Die INSPIRE-Richtlinie soll es leichter machen, Geodaten in Europa grenzüberschreitend zu nutzen. Praktisch fordert INSPIRE eine einheitliche Beschreibung von Geodaten und deren Bereitstellung im Internet. Die Daten selbst müssen in einem einheitlichen Format vorliegen.

Je nach Ausgestaltung des jeweiligen Landesrechts sind von der Daten-Bereitstellungspflicht im Regelfall die Kommunen als Aufgabeträger betroffen. Das gilt auch für die von der öffentlichen Hand kontrollierten Versorgungsunternehmen, also auch Stadtwerke, Zweck- und Wasserverbände.

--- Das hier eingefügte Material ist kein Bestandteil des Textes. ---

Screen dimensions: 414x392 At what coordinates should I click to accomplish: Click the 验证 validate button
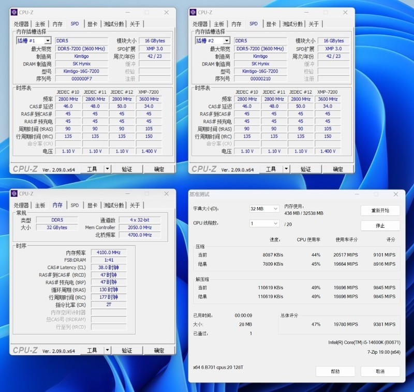126,169

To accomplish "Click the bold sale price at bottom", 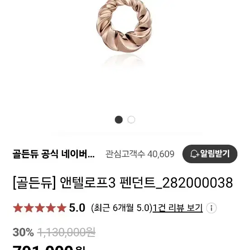I will [x=49, y=247].
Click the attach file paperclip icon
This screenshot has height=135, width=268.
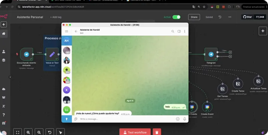pos(76,119)
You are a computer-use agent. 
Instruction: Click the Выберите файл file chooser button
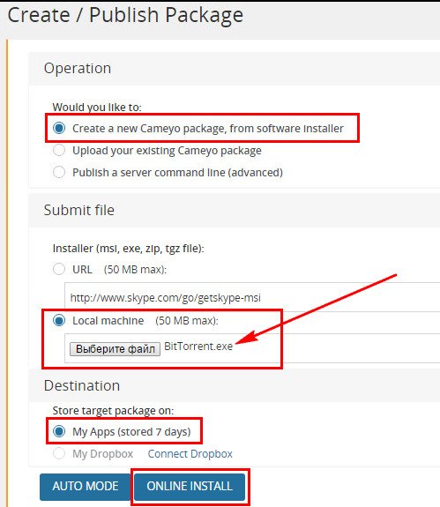tap(116, 349)
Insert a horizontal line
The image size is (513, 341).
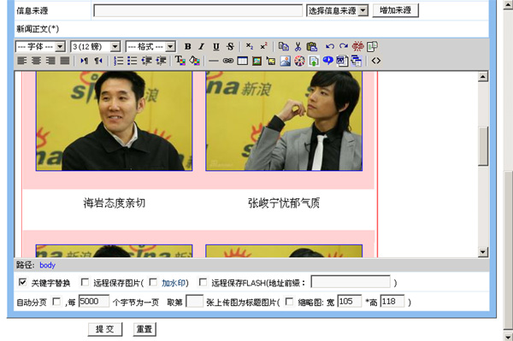(x=214, y=61)
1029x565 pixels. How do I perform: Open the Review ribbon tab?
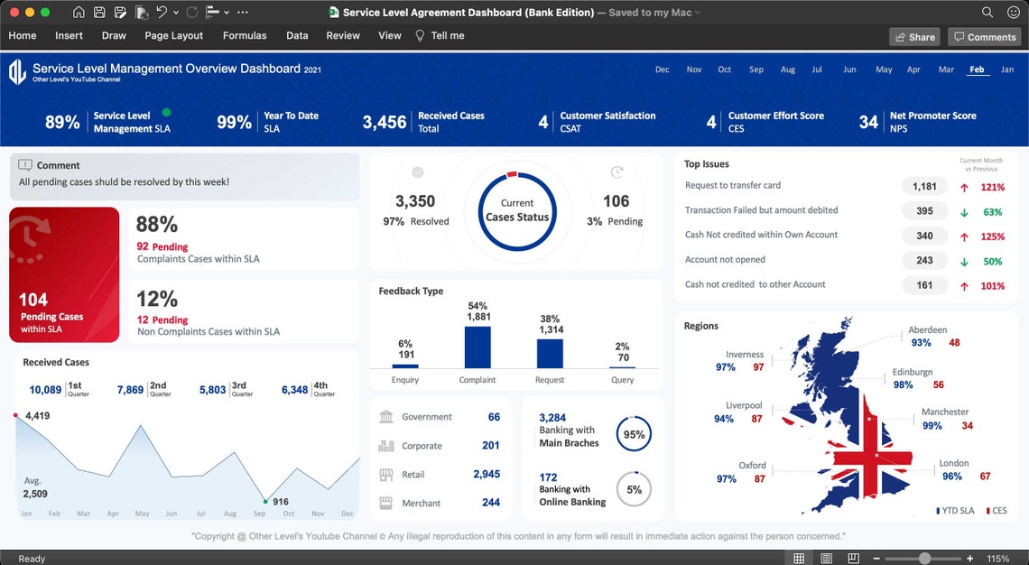pos(343,35)
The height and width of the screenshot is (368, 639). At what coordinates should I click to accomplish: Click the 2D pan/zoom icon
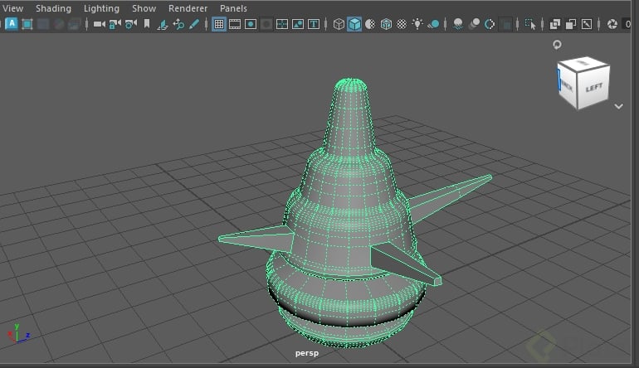178,24
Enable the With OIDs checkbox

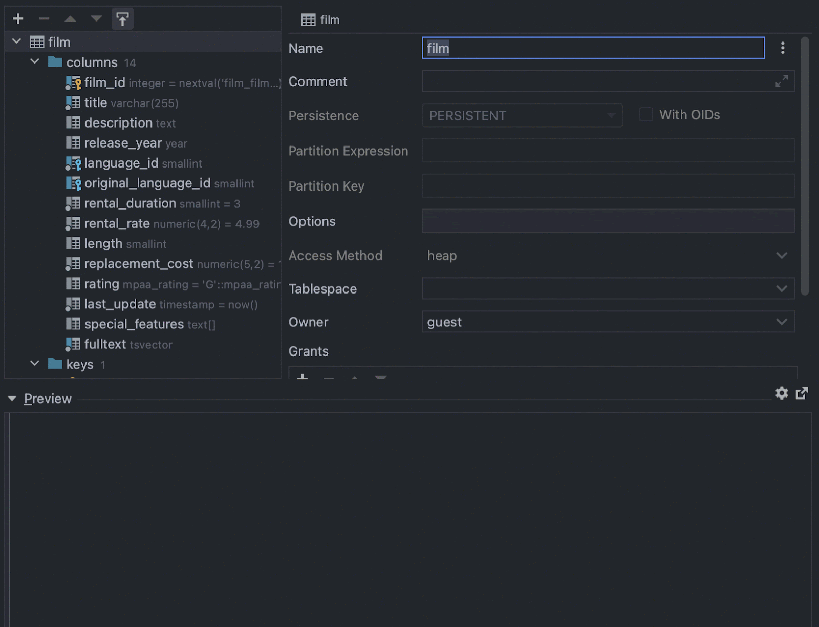click(646, 115)
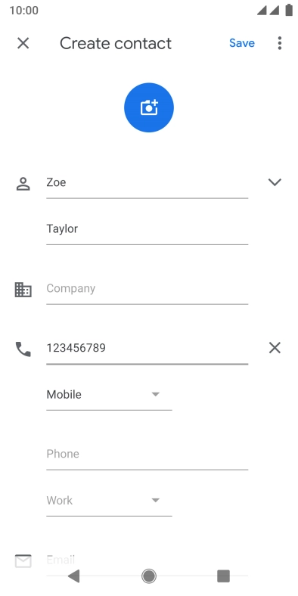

Die Koordinierungsstellen GDI wenden sich in den Bundesländern aktuell an die Versorgungswirtschaft, namentlich Abwasser- und Abfallentsorgung, Energieversorgung sowie Wasserversorgung. Dabei werden Geodaten zu den Ver- und Entsorgungseinrichtungen (insbesondere Anlagen und Netzen) abgefragt.

Orientiert an der INSPIRE-Richtlinie und dem Geodatenzugangsgesetz (GeoZG) des Bundes sind Geodaten (abhängig von der genauen Umsetzung im Landesrecht) alle Daten „mit direktem oder indirektem Bezug zu einem bestimmten Standort oder geographischen Gebiet“. Betroffen sind hierbei in der Regel Geodaten, die noch in Verwendung stehen, in elektronischer Form vorliegen, bei einer geodatenhaltenden Stelle vorhanden sind und unter ihren öffentlichen Auftrag fallen und die eines oder mehrere der in der Richtlinie bzw. den umsetzenden Gesetzen aufgelisteten Themen betreffen. Darunter fallen häufig auch Daten der Ver- und Entsorgungsunternehmen.

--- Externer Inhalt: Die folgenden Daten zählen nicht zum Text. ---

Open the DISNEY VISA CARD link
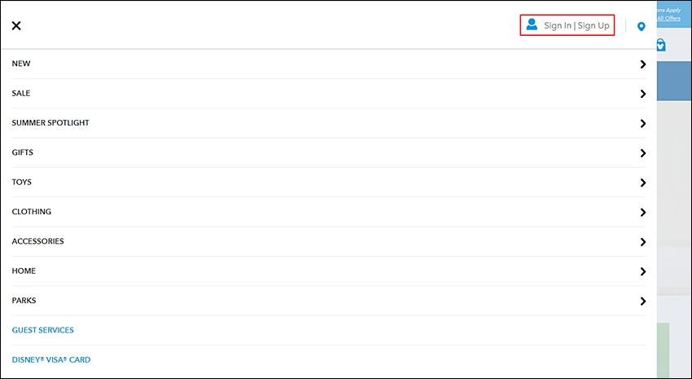Image resolution: width=692 pixels, height=379 pixels. click(51, 359)
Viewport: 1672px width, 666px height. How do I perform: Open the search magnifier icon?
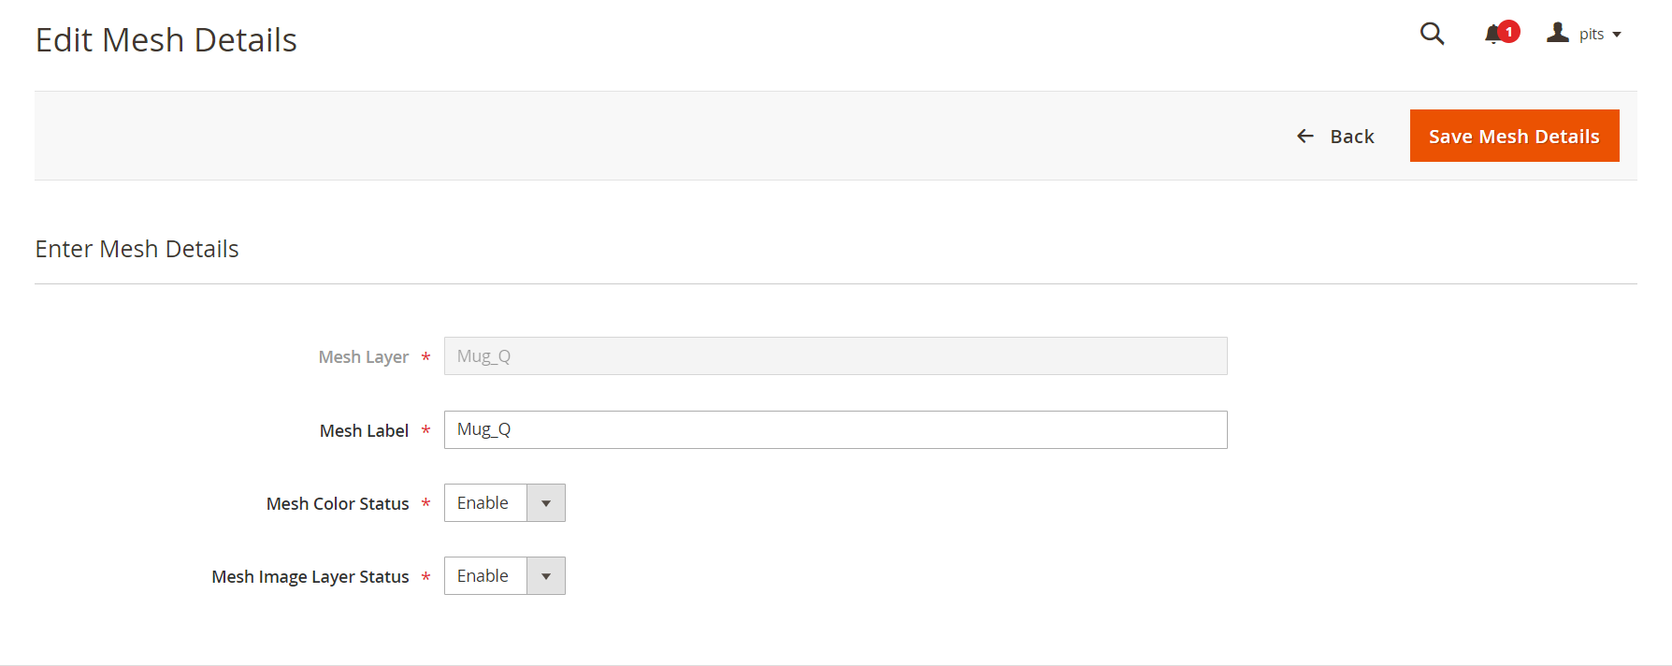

Es ist durchaus möglich, dass man nach dem jeweiligen Landesgesetz zur Auskunft verpflichtet ist. Dennoch sollte man die Geodaten nicht ohne weitere Prüfung bereitstellen.

Die Auskunftspflicht kollidiert unseres Erachtens teilweise sowohl mit dem Schutz von Betriebs- und Geschäftsgeheimnissen als auch mit dem Schutz der Versorgungseinrichtungen als „kritische Infrastruktur“ im Rahmen des Gesetzes zur Erhöhung der Sicherheit informationstechnischer Systeme (IT-Sicherheitsgesetz), das sich derzeit im Gesetzgebungsverfahren befindet (wir berichteten). Kritische Infrastrukturen in diesem Sinn sind Einrichtungen, die für das Funktionieren des Gemeinwesens und die Sicherung der Grundbedürfnisse der Bevölkerung von hoher Bedeutung und deshalb besonders schutzwürdig sind. Dass die Anlagen der Versorger darunterfallen, ist offensichtlich – man denke nur an mögliche Gesundheitsgefahren bei denkbaren Zwischenfällen beispielsweise bei der Trinkwasserversorgung.

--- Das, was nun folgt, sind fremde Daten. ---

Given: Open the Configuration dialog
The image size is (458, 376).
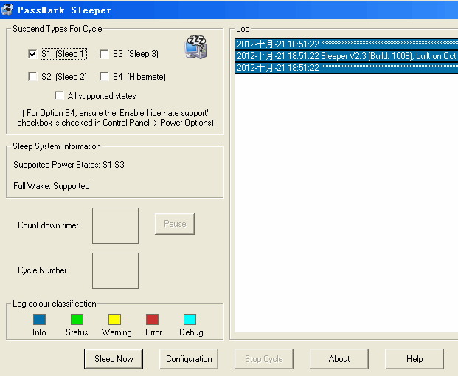Looking at the screenshot, I should pyautogui.click(x=189, y=359).
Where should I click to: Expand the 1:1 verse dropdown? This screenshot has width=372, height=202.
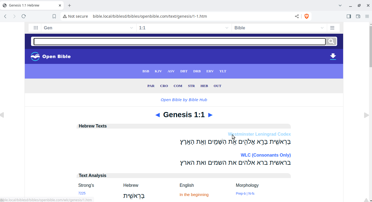click(184, 28)
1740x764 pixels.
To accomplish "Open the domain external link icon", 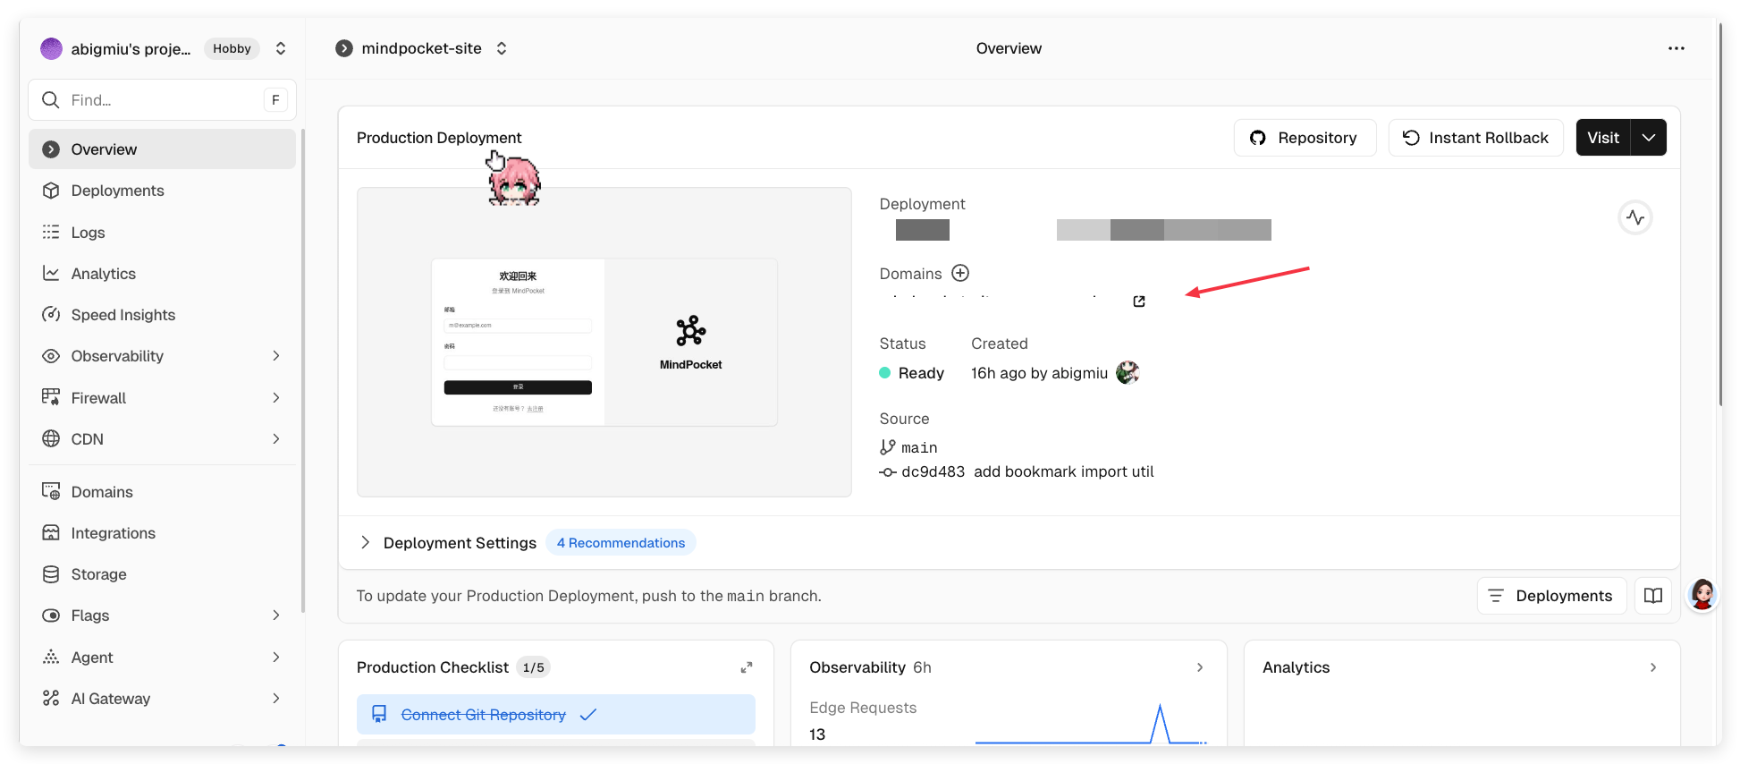I will (1138, 301).
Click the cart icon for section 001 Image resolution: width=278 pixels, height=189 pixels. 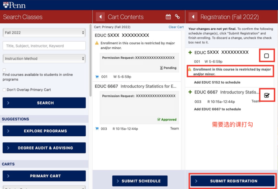pyautogui.click(x=97, y=77)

Zudem bestehen – je nach bereitzustellender Datenart bzw. -kategorie – datenschutzrechtliche Bedenken, wenn es um natürliche Personen geht. Die Landesgesetze sehen dafür allerdings grundsätzlich entsprechende Ausnahmen vor. Inwieweit und in welcher Form man Geodaten bereitstellen muss, ist daher je nach Bundesland und im Einzelnen zu klären.

Wie soll man also auf die Schreiben reagieren? Die Antwort hängt zunächst davon ab, ob es sich um eine formlose Bitte oder förmliche Aufforderung, einen Verwaltungsakt handelt.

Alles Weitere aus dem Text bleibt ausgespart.